Can you reproduce every line of the data below word for word, leaving the pictures out of your answer?

Data for locating text and elements
◆ ◆ ◆ ◆ ◆

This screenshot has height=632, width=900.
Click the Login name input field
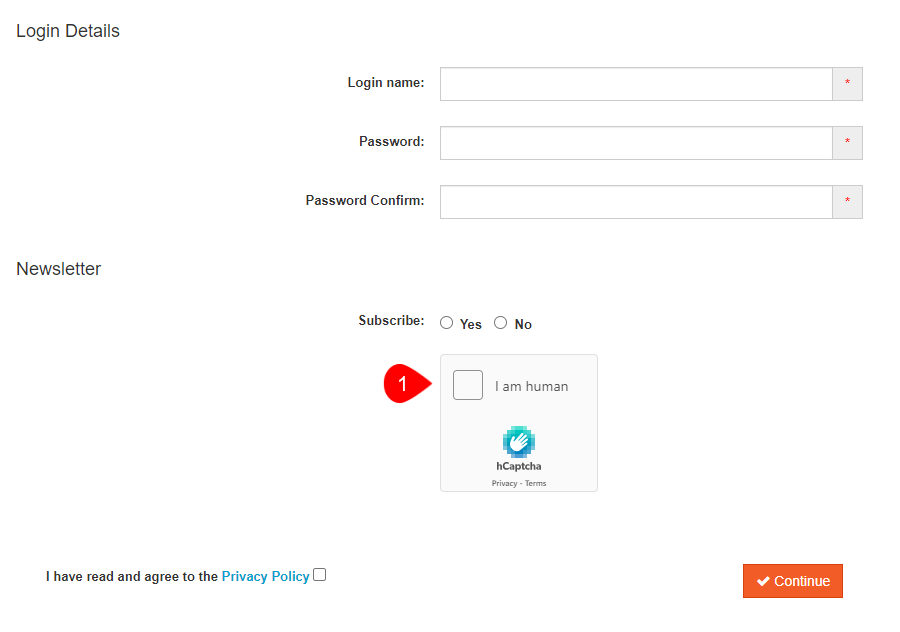tap(636, 84)
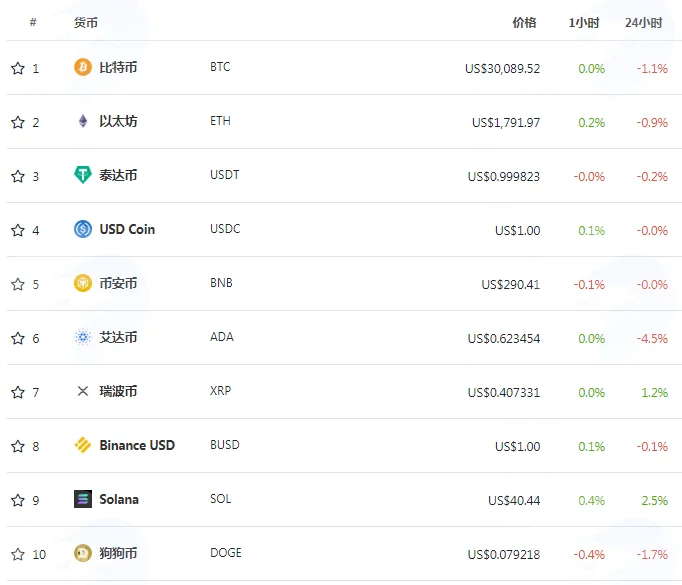Click the 货币 column header
Screen dimensions: 682x585
click(x=86, y=23)
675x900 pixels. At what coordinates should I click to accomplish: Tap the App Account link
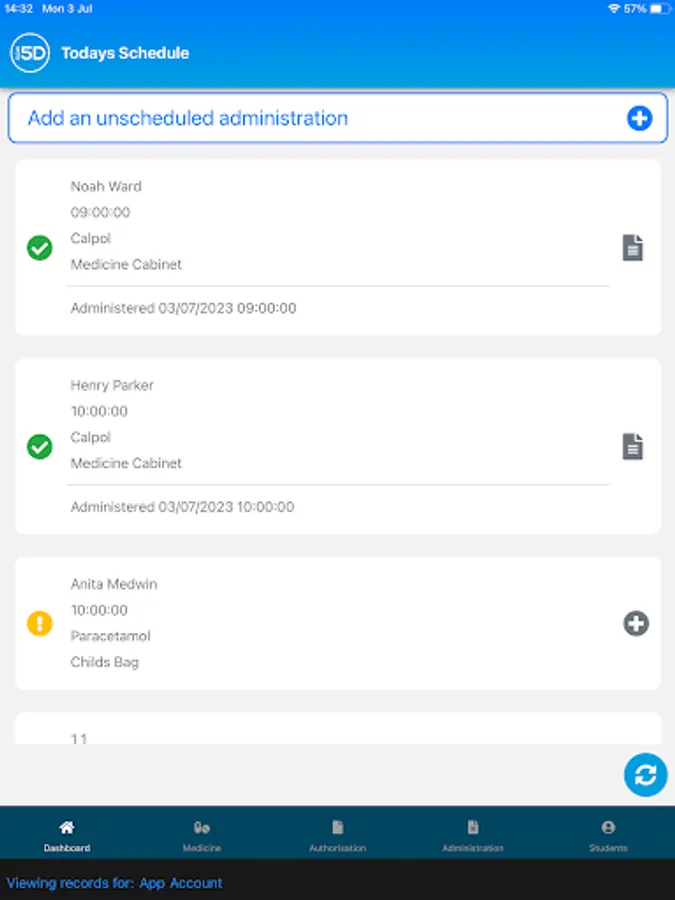tap(181, 883)
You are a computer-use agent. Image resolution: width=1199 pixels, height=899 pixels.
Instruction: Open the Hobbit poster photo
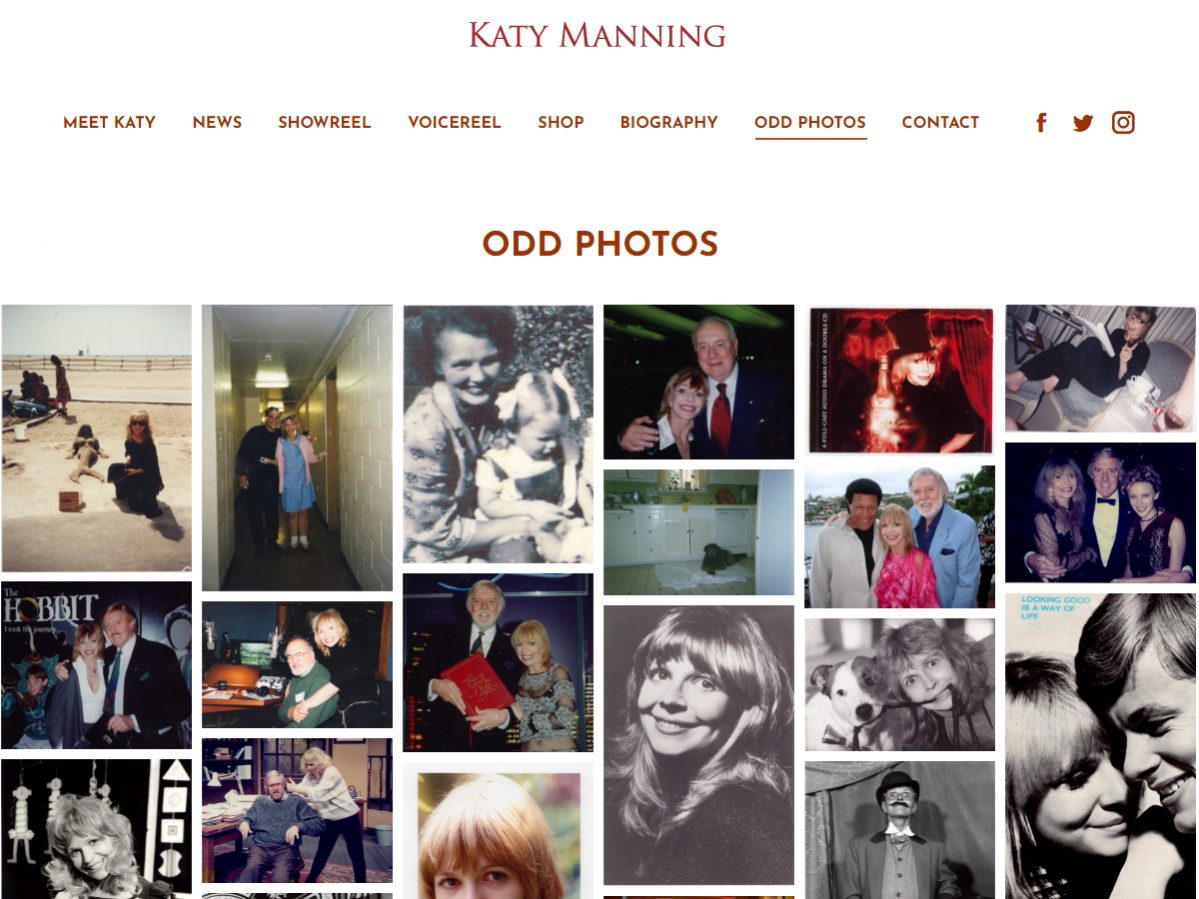click(x=96, y=664)
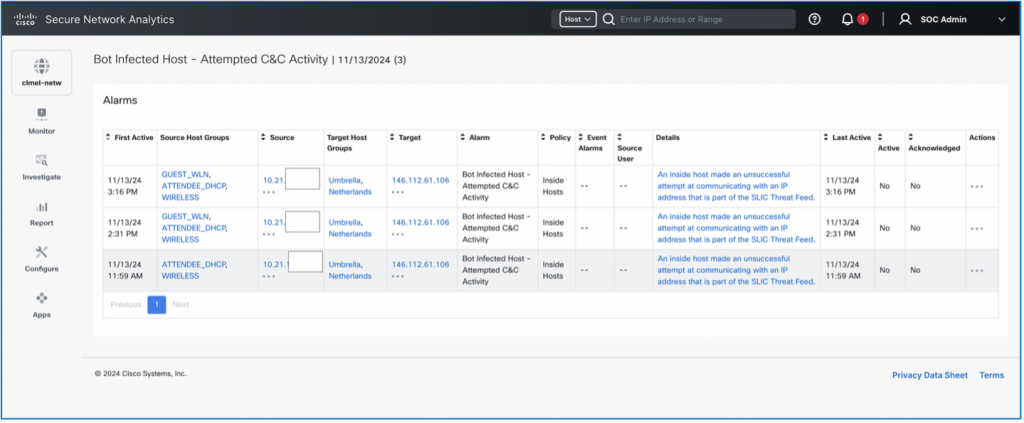Open actions menu for 11:59 AM alarm
1024x423 pixels.
pos(976,271)
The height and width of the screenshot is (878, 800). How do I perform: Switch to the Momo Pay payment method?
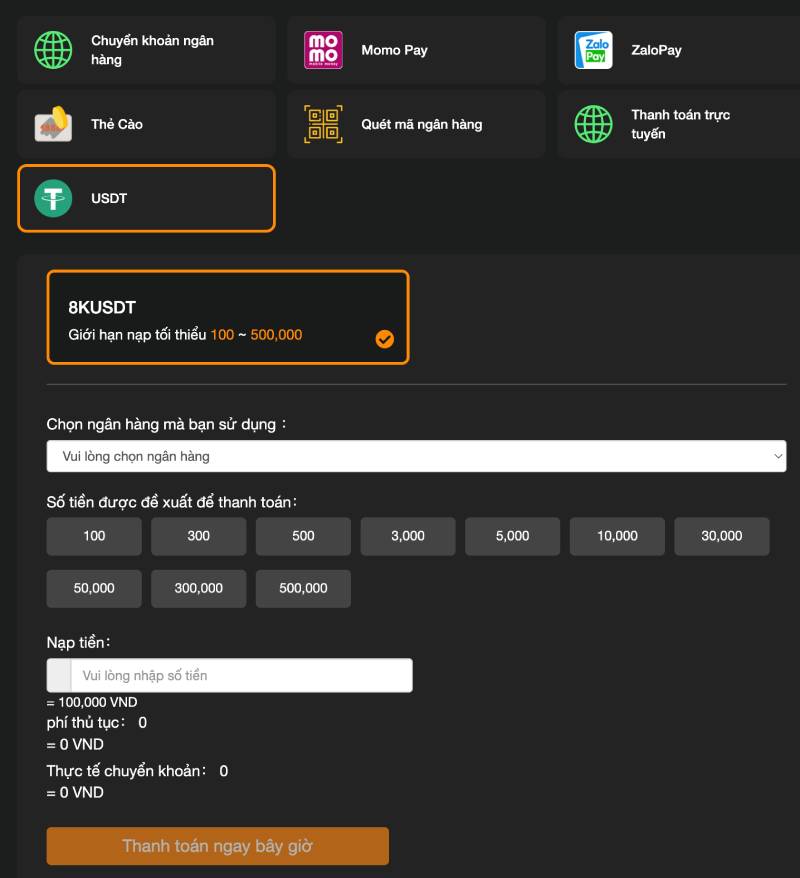(416, 50)
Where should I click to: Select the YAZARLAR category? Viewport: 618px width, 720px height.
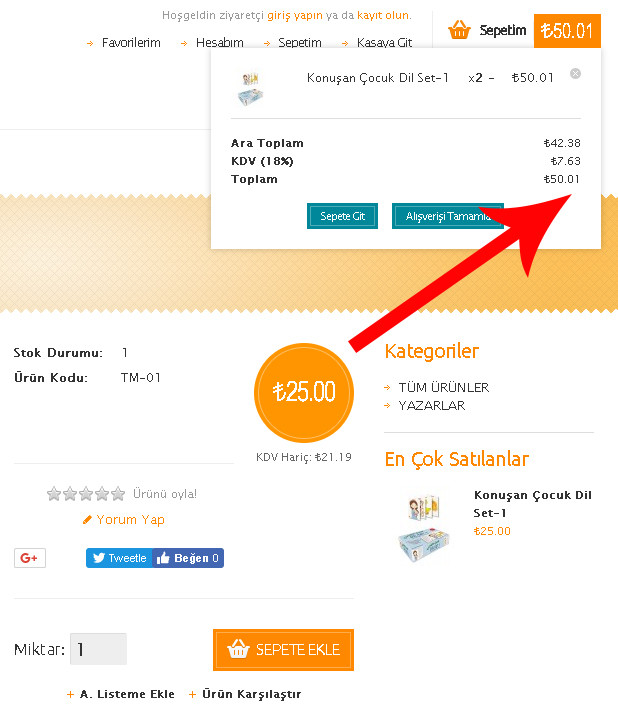pyautogui.click(x=432, y=405)
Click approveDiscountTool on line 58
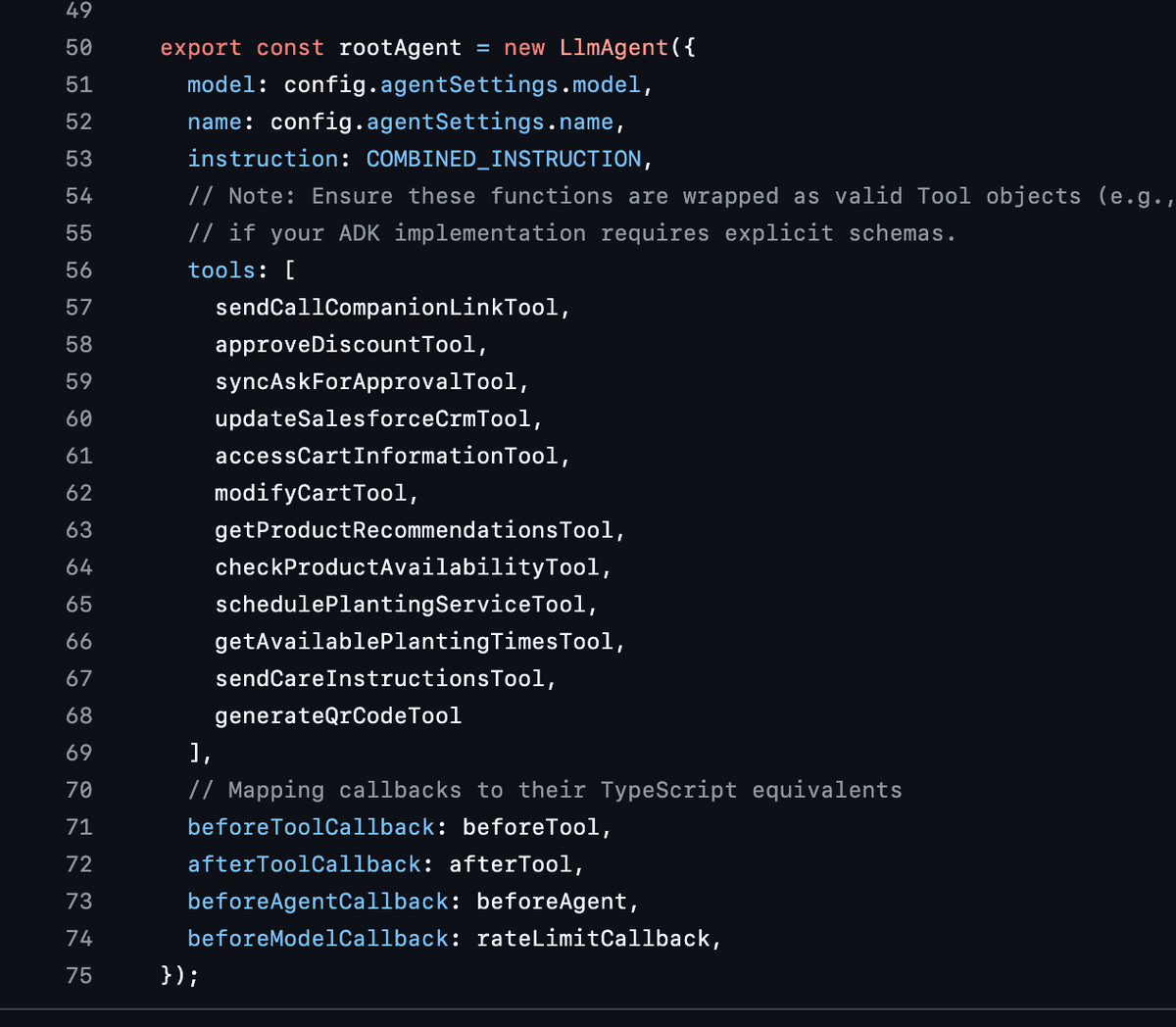The height and width of the screenshot is (1027, 1176). point(348,345)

◆ ◆ ◆ ◆ ◆

● **Reply to the task**
This screenshot has height=632, width=900.
Click the Login name input field
tap(636, 84)
Click the 货币 column header
Screen dimensions: 682x585
click(x=86, y=23)
675x900 pixels. At what coordinates should I click to accomplish: Tap the App Account link
tap(181, 883)
You are a computer-use agent. Image resolution: width=1199 pixels, height=899 pixels.
Instruction: Open the Hobbit poster photo
click(x=96, y=664)
Open actions menu for 11:59 AM alarm
1024x423 pixels.
pos(976,271)
The height and width of the screenshot is (878, 800). How do I perform: Switch to the Momo Pay payment method?
(416, 50)
Where should I click to: Select the YAZARLAR category? Viewport: 618px width, 720px height.
pyautogui.click(x=432, y=405)
Click approveDiscountTool on line 58
The height and width of the screenshot is (1027, 1176). point(348,345)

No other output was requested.